▸ Requirements:
Copy the entries word for word, everything from the start down to the line that contains "pos(827,508)", with both ends included.

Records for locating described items
>>>>

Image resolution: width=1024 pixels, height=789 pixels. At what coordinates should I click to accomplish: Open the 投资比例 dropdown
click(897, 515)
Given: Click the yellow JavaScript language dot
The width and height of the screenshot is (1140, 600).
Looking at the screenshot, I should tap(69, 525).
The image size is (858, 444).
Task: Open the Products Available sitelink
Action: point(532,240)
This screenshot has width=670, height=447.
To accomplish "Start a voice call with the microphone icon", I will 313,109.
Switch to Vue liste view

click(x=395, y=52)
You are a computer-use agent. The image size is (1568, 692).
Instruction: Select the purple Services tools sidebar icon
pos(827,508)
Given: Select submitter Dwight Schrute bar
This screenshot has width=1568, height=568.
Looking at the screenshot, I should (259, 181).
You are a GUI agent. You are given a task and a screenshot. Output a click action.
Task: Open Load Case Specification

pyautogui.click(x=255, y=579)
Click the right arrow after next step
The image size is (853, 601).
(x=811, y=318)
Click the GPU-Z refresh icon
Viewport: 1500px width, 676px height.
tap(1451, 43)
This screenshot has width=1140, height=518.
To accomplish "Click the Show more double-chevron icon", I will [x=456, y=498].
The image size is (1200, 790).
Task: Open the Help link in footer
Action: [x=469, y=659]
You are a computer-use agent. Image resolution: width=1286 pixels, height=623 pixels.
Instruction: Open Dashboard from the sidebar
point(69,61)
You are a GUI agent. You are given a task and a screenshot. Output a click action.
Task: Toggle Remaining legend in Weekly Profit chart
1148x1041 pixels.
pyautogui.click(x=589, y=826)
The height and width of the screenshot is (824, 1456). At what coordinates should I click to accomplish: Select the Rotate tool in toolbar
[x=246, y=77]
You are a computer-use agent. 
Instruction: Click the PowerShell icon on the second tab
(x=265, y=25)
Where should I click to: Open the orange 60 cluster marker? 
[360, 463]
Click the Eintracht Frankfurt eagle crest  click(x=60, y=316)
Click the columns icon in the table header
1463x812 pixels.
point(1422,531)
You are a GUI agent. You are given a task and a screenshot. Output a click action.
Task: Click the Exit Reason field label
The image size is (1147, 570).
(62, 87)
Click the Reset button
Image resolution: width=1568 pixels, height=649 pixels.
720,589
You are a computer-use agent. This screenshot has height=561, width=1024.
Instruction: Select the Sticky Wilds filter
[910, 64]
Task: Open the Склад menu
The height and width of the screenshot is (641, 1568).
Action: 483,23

<<<<

▸ Complete answer:
Image resolution: width=1024 pixels, height=789 pixels. At what coordinates should I click to accomplish: Open the 投资比例 dropdown
click(897, 515)
Given: Click the yellow JavaScript language dot
The width and height of the screenshot is (1140, 600).
Looking at the screenshot, I should tap(69, 525).
The image size is (858, 444).
Task: Open the Products Available sitelink
Action: point(532,240)
This screenshot has width=670, height=447.
To accomplish "Start a voice call with the microphone icon", I will 313,109.
Switch to Vue liste view

click(x=395, y=52)
You are a computer-use agent. The image size is (1568, 692).
Instruction: Select the purple Services tools sidebar icon
pos(827,508)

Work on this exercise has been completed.